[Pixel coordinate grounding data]
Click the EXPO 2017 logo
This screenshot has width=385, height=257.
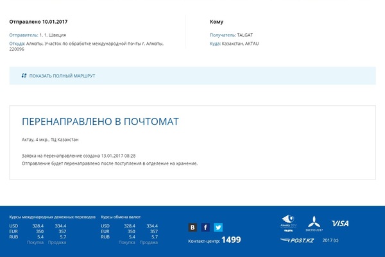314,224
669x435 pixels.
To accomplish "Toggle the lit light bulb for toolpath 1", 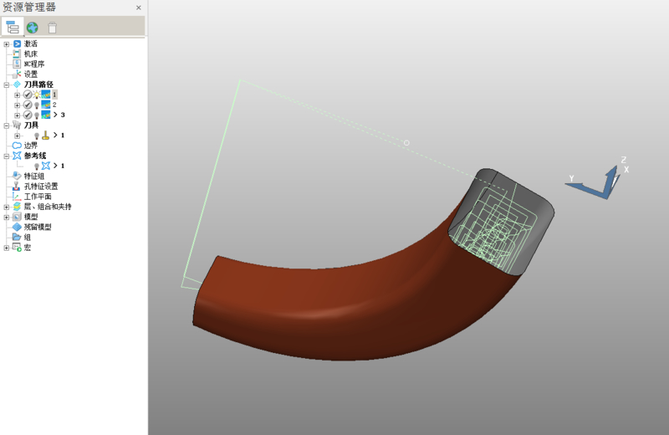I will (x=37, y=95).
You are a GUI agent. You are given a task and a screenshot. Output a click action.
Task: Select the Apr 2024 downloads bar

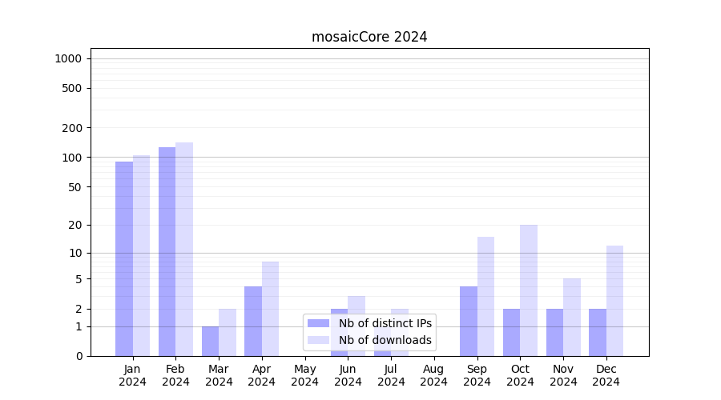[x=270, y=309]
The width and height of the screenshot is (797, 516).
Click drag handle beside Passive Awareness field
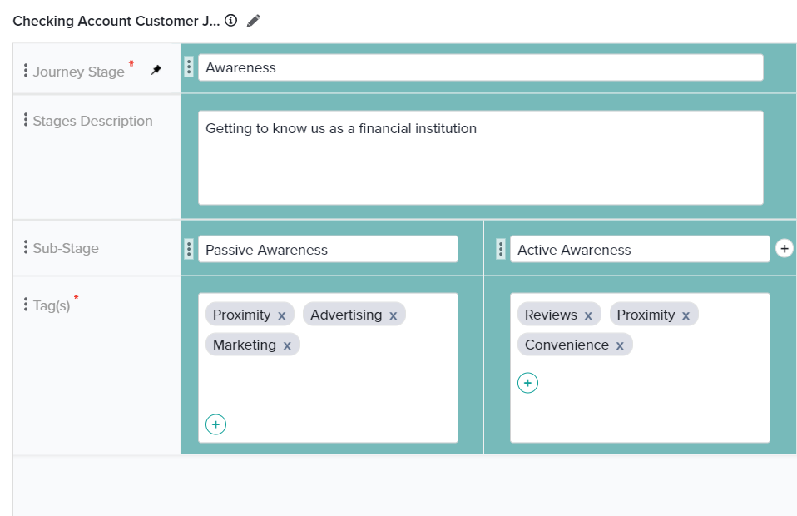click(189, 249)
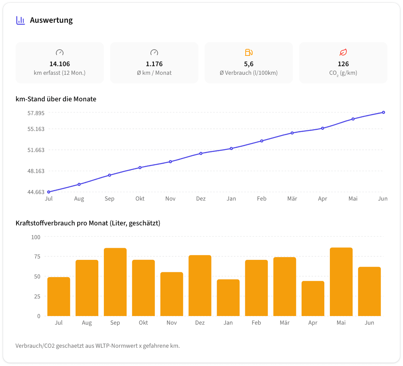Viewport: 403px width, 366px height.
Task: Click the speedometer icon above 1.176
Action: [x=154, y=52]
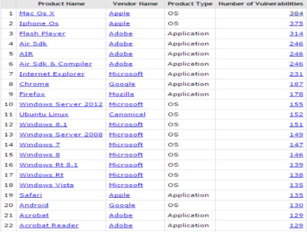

_Your objective:_
Using the records above, extract exactly and only the lines from the one with "The width and" through the final line, inclusive, leaving out pictures.

_Answer space:_
The width and height of the screenshot is (797, 516).
Click drag handle beside Passive Awareness field
click(189, 249)
Viewport: 403px width, 366px height.
Task: Click the speedometer icon above 1.176
Action: [x=154, y=52]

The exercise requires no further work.